The goal was to understand the underlying mechanisms behind python's async/await and to help coworkers understand how event loops work under the hoods.
The end result is somewhat interesting, as unlike traditional event loop libraries, it doesn't use callbacks as the scheduling primitive: https://gist.github.com/tarruda/5b8c19779c8ff4e8100f0b37eb59...
kcexn4 months ago
poll is the POSIX specified I/O multiplexer so it has the advantage of being portable. Windows even supports a version of poll called WSAPoll.
If you must implement your own event loop and you want your application to be portable, poll is still a good place to begin.
O(N) demultiplexing time in the pollfd array is also not as brutal as it seems on modern hardware. The pollfd structure itself is only 8 bytes wide, so you can comfortably pack thousands of them into the L1 cache. Copying all of the elements that have an active event into a new smaller array before processing them is going to be fast enough for most cases.

quibono4 months ago

I'm assuming epoll is covered implicitly by the section on kqueue.

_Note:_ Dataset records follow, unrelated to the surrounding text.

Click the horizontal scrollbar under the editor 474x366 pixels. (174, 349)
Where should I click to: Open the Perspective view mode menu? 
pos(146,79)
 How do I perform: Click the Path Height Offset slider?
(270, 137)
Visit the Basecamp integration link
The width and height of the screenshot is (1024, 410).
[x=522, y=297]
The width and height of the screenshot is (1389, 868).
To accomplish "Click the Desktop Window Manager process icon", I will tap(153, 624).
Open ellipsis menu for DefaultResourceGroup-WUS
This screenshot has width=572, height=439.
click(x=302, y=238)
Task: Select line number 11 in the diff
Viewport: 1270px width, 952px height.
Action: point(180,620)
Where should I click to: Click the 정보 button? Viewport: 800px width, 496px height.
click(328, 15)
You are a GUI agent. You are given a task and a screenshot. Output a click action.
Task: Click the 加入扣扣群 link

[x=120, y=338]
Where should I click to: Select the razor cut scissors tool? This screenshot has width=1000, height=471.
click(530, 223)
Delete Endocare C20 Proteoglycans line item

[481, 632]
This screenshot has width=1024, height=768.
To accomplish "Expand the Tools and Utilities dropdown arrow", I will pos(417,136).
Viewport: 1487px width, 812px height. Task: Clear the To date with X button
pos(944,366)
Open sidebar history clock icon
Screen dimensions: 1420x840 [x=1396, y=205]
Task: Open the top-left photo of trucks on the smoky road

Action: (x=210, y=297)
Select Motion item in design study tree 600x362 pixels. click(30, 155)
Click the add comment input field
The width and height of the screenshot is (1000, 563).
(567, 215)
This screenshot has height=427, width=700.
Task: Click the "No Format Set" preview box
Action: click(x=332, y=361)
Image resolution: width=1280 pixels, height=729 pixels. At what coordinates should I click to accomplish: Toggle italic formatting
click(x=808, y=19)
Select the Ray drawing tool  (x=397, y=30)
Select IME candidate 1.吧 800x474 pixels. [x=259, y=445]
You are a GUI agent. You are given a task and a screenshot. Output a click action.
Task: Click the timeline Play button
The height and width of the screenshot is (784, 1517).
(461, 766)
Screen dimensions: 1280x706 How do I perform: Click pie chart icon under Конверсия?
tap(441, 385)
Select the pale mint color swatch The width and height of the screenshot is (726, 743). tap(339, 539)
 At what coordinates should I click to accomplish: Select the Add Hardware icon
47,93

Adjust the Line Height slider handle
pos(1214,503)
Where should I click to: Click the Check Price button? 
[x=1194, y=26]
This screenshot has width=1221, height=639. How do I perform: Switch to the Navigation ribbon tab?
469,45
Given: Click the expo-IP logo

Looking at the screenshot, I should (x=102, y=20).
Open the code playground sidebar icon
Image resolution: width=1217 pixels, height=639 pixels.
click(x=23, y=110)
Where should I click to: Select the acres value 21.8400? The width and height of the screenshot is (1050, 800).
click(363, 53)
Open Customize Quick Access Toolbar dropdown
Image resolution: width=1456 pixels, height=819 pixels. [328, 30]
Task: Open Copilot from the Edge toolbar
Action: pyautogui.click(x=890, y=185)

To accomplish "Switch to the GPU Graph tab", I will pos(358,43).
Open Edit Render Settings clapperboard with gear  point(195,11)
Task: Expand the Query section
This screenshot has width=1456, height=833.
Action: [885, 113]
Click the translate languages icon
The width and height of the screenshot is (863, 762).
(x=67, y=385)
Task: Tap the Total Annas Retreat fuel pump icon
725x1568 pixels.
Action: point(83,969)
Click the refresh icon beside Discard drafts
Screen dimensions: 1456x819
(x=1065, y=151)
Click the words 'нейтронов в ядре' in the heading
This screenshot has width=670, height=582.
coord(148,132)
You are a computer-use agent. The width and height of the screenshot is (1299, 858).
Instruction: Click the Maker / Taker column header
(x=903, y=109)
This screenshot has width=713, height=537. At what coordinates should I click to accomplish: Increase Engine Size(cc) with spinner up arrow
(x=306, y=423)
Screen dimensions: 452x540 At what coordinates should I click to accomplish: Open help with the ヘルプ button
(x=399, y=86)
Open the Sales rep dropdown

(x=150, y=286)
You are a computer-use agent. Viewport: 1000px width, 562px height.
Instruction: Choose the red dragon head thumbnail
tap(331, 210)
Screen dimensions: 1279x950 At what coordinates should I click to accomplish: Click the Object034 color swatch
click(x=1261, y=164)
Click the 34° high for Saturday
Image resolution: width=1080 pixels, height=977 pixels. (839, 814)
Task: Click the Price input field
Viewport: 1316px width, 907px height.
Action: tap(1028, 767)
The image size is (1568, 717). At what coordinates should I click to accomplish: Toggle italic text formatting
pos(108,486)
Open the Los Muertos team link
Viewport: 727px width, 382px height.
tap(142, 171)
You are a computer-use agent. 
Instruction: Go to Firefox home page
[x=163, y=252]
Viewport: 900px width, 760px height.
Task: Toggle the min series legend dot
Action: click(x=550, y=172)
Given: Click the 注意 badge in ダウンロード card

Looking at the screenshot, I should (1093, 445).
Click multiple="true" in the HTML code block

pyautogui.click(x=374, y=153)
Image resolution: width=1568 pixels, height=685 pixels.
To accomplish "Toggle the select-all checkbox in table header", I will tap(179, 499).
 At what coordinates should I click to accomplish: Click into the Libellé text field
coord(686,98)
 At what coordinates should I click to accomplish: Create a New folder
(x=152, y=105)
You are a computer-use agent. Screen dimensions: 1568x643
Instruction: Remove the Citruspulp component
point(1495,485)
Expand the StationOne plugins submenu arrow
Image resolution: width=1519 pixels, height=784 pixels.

Are there any differences between the two besides the name?

toast04 months ago

epoll returns a single value for events, and kqueue returns a struct.

   typedef union epoll_data {
       void    *ptr;
       int      fd;
       uint32_t u32;
       uint64_t u64;
   } epoll_data_t;

   struct kevent {
       uintptr_t  ident;       /* identifier for this event */
       short  filter;       /* filter for event */
       u_short  flags;        /* action flags for kqueue */
       u_int  fflags;       /* filter flag value */
       int64_t  data;        /* filter data value */
       void  *udata;       /* opaque user data identifier */
       uint64_t  ext[4];       /* extensions */
   };

For read/write events, ident is the FD and data is the number of bytes that can be read or written.

Luker884 months ago
I have vague memories of OSX kqueue not supporting all the usecases that FreeBSD kqueue does from many years ago.
Have they reached feature parity?
- nesarkvechnep4 months ago
  I doubt it because applications, using kqueue, written for OSX can’t easily be ported to FreeBSD. ghostty is one such app.
  - loeg4 months ago
    Ghostty uses Mach ports on OS X in addition to kqueue. Source is here:
    https://github.com/mitchellh/libxev/blob/main/src/backend/kq...
khaledh4 months ago
Needs "(2020)" in the title.
commandersaki4 months ago
Nice article, though a few spelling mistakes that I thought was to distinguish it from AI slop, only to realise this was written a few years before the AI/GPT craze.